*Exercise brief*
From the first line to the last, return the material exactly.

___

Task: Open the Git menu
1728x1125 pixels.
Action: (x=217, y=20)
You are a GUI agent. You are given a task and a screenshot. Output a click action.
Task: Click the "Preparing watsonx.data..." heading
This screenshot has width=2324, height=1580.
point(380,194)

___

*Solution*
Task: Open the Git menu
1728x1125 pixels.
Action: (x=217, y=20)
You are a GUI agent. You are given a task and a screenshot. Output a click action.
Task: Click the "Preparing watsonx.data..." heading
This screenshot has width=2324, height=1580.
point(380,194)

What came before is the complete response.